I suggest against using a per-server cache: in my experience back when gaming was a more prominent part of my life, a lot of servers had common assets.

there is a chance though that different servers could have assets with the same names and different contents, or possibly that multiple versions of a given asset could exist, in which case we probably want to use "the right version" for that server.

though the possibility of commonly shared assets is interesting. it could be possible to partly unify the cache, and reuse a file from a different server if path+size+checksum happen to match (at which point it can be assumed to be the same file). in this case, rather than the cache being divided for each server, it could remember per-server which version of a given file is being used.

the specifics of how the files are stored on disk is (or in RAM) pretty well hidden from most of the code, so most of the engine code doesn't really need to know/care how the files are stored (the VFS layer makes them all look pretty much like normal files, so from the POV of the client code, it is like the local filesystem contents would vary from one server to another).

the need for a "precache" mechanism for downloading though is mostly because otherwise there is no good way to know that a file needs to be downloaded (there are no hooks into the VFS for this, and a lot of the engine code uses "probing" to load things, *1). IIRC, it was also the "precache" mechanism which was used to trigger downloading in the idTech engines.

*1: basically, where a partial file path is given, and the loader-code will try out each possible location and file-extension it knows of for that type of resource until it either finds something or gives up when it doesn't find anything.

or such...

Don't identify assets by a name. Identify them by the combination of a name and a checksum or simple one-way hash (MD5 is popular for this).

Wielder of the Sacred Wands
[Work - ArenaNet] [Epoch Language] [Scribblings]

Don't identify assets by a name.
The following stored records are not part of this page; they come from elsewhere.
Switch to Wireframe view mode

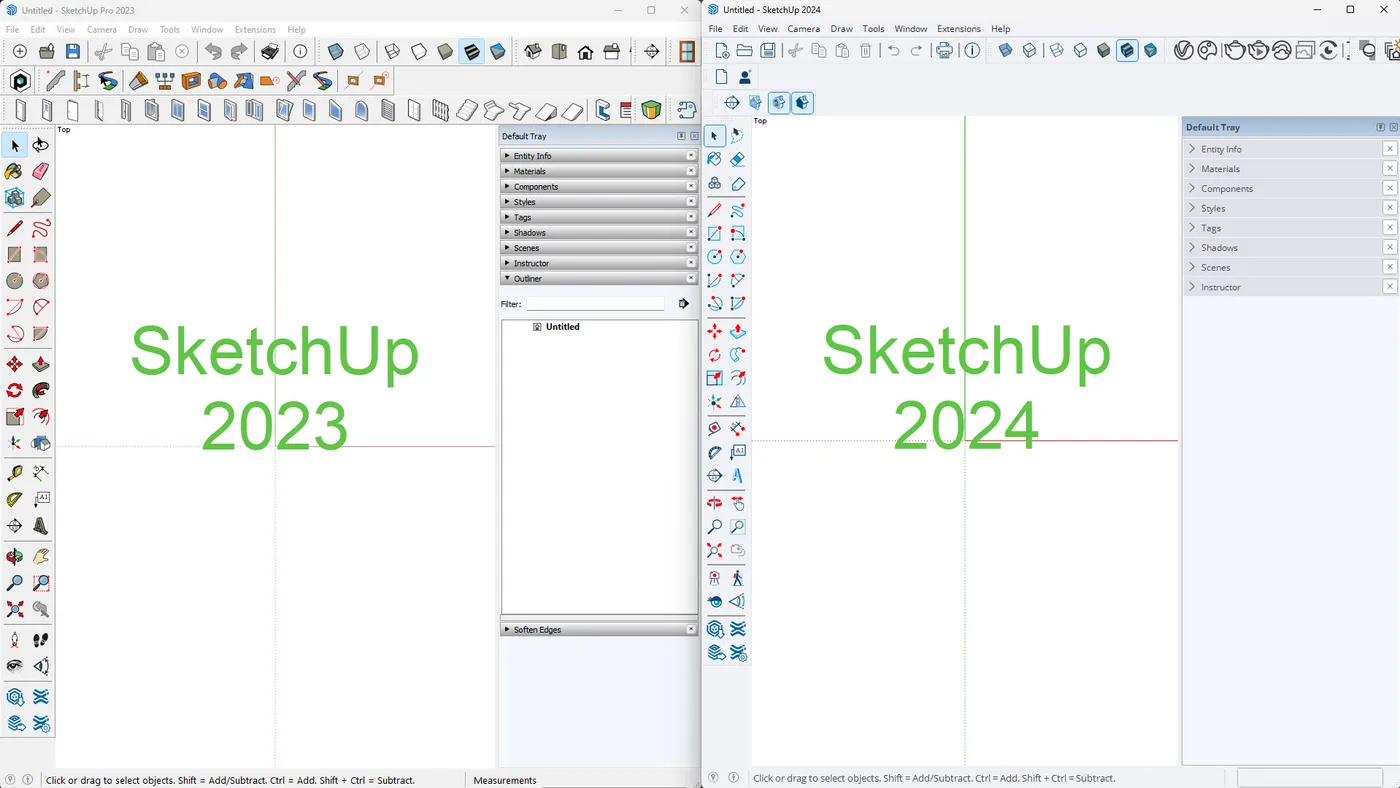391,51
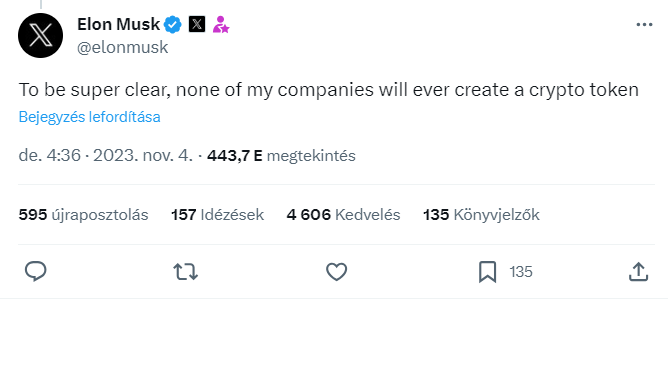
Task: Repost using the retweet arrows icon
Action: pyautogui.click(x=185, y=272)
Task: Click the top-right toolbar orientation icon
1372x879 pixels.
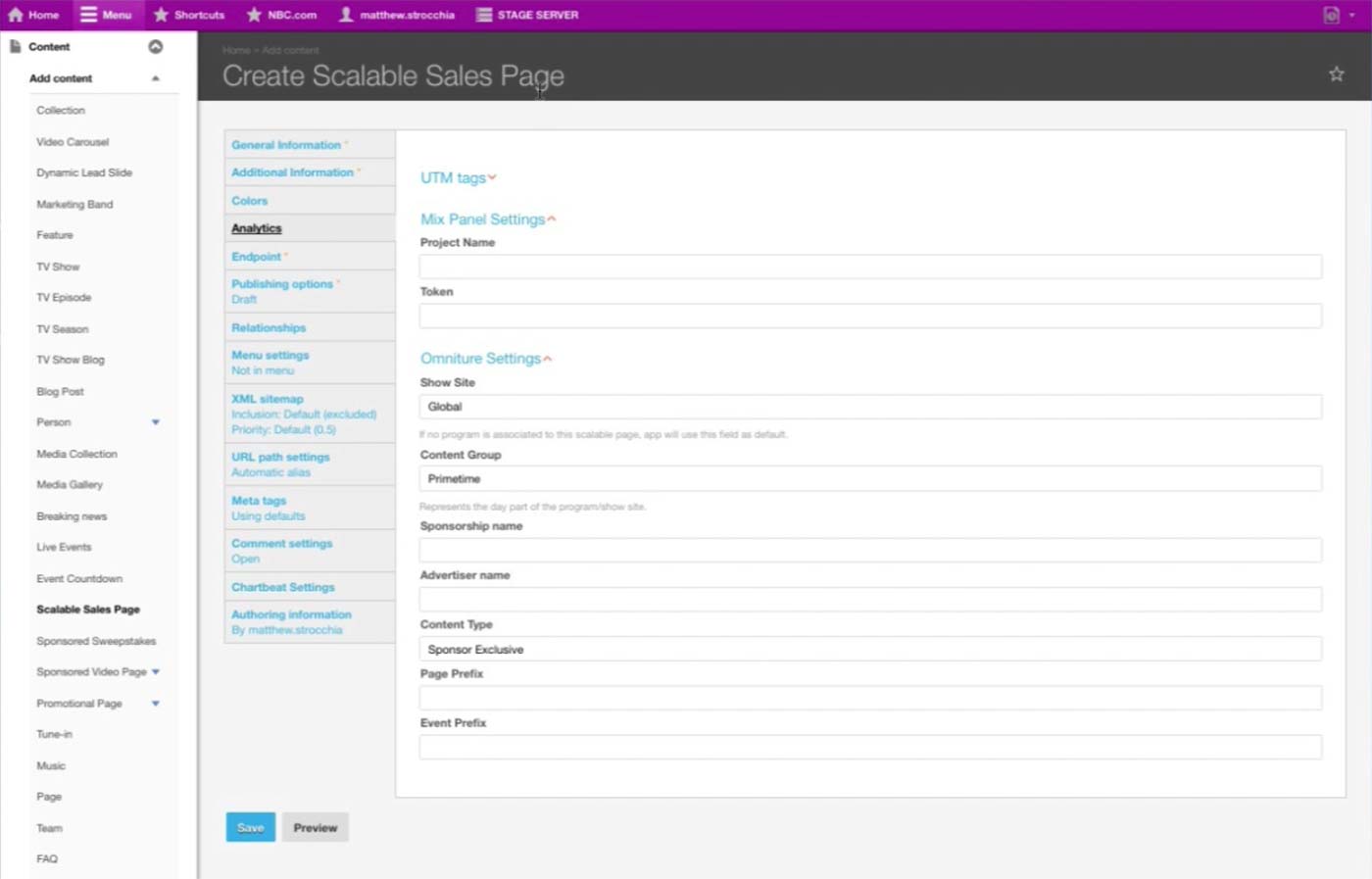Action: point(1331,15)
Identify them by the combination of a name and a checksum or simple one-way hash (MD5 is popular for this).

yeah.

in my cache, I switched to primarily identifying them via a combination of name+size+checksum.

if all of these match, it is assumed to be the same file, otherwise it is different.

the code for on-disk caching has since been written, but the logic for checking against a server-provided manifest and requesting files for download has not yet been written.

the current cache logic will skip writing any files to disk which have path-names beginning with '.', which for now will be assumed to be volatile and kept solely in-RAM.